The very first program was created by the City University of New York School of Law. This program has trained eight lawyers per period in 18-month stints since it was created in 2007.
Since 2007, these teaching law firms have opened on campuses at the University of Missouri-Kansas City School of Law, Thomas Jefferson School of Law in San Diego, Arizona State University’s Sandra Day O’Connor College of Law and quite a few other schools.
“I wanted to be part of the program’s mission of helping meet the need for affordable legal services while building my own practical skills, and this was really the only place I could do both,” Sarah Hollender said of Pace Law’s firm.
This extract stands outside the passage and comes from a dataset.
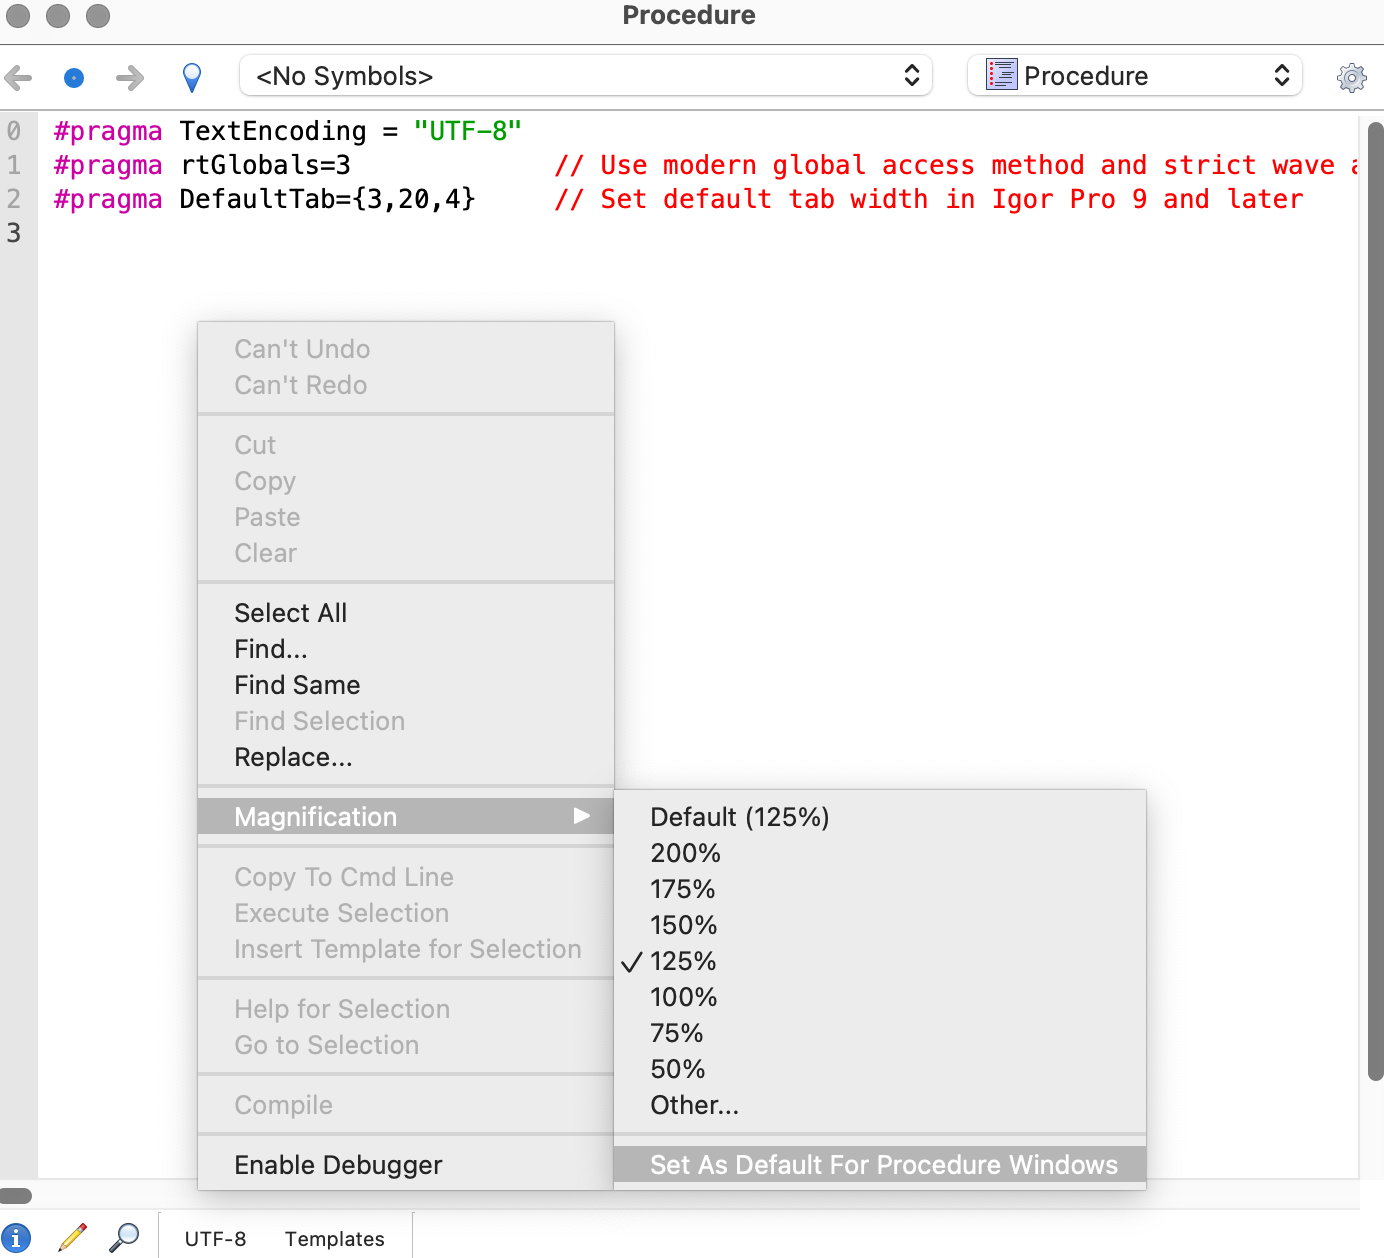Click the Templates button
The image size is (1384, 1258).
coord(334,1239)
Hollender was a member of Pace Law School’s Class of 2012.
“We’re learning everything from how to organize an outreach event to giving clients two business cards so they can give one to their friends,” Hollender said.
There was a celebration of the program’s first seven months on April 4, where Chief Judge Jonathan Lippman said, “Pace’s work supports these individuals by giving them the business management skills they need to start their own practice while helping to fill the justice gap and fulfill the needs of the low-income community.”
The executive director of the firm, Jennifer Friedman, said that the fellows are paid on a scale that resembles that of public interest jobs in New York.
“We have a hybrid system,” Friedman said. “We use some of the income from legal fees to offset our costs but we’re able to charge significantly below market rates for comparable legal services in Westchester County.”